Communicative Landscapes

Communicative Landscapes

For over 40 years, Sally Mann (b. 1951) has explored the American South through photography and writing. Opening at the Museum of Fine Arts, Houston, the retrospective A Thousand Crossings brings together over 100 of these works, asking what it means to be a Southerner by reflecting on the region’s fraught history and tapping into universal themes such as memory, desire, death and family.

The results are haunting. Swamplands, fields and ruined estates are captured through an antique lens, creating an ethereal atmosphere. Capturing the “radical light of the American South”, the images of Mann’s native Virginia, Georgia, Mississippi, and Louisiana are awash with effects such as blurs, streaks and scratches, serving as metaphors for the area as a site of memory, defeat, ruin and rebirth.

Sally Mann, Deep South, Untitled (Stick), 1998, gelatin silver print, printed 1999, courtesy of the New Orleans Museum of Art, collection of H. Russell Albright, M.D.© Sally Mann

These themes are addressed across four powerful series about race, history and the landscape. Presented in the exhibition under the title Abide With Me, the works position the land as a site for memory, struggle and survival. Documenting locations associated with slavery, including the Great Dismal Swamp – home to many fugitive slaves in the years before the Civil War – and along nearby rivers where Nat Turner led the rebellion in 1831, these compositions are deeply thought-provoking.

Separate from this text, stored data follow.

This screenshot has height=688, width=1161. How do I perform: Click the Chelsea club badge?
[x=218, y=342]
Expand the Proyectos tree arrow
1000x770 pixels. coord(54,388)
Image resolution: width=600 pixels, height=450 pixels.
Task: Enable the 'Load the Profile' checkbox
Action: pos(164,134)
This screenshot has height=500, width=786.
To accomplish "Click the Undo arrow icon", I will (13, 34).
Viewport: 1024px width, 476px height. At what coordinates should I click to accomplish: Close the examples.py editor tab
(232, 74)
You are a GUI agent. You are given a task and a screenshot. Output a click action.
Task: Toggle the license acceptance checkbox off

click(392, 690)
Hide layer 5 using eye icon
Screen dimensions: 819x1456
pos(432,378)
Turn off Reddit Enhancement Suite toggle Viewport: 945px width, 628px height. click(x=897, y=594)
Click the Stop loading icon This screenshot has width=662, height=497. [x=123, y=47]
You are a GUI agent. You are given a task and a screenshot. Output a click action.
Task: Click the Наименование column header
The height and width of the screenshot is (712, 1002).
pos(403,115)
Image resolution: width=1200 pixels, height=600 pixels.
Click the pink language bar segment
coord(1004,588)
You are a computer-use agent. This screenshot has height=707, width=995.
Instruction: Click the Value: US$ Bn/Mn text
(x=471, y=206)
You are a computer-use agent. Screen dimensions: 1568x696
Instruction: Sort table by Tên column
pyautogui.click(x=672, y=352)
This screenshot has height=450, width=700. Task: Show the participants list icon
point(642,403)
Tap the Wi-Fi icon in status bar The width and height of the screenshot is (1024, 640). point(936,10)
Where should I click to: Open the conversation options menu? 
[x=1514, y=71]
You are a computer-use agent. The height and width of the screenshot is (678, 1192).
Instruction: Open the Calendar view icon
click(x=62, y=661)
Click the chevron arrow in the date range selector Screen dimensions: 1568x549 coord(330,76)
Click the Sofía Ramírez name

Mann’s visions of childhood feature vignettes of her three children at a remote summer cabin on the Maury River. Rooted within this natural environment, the works describe an inextricable link between the family and the land, presenting images of freedom amongst woodlands, cliffs and rivers. Spectral portraits of wider familial figures link into this personal narrative, offering transcendent meditations on time and transformation. This unique, experimental and lingering collection shows how the American South continues to shape US identity and experience.

The exhibition runs 3 March-27 May. Find out more here.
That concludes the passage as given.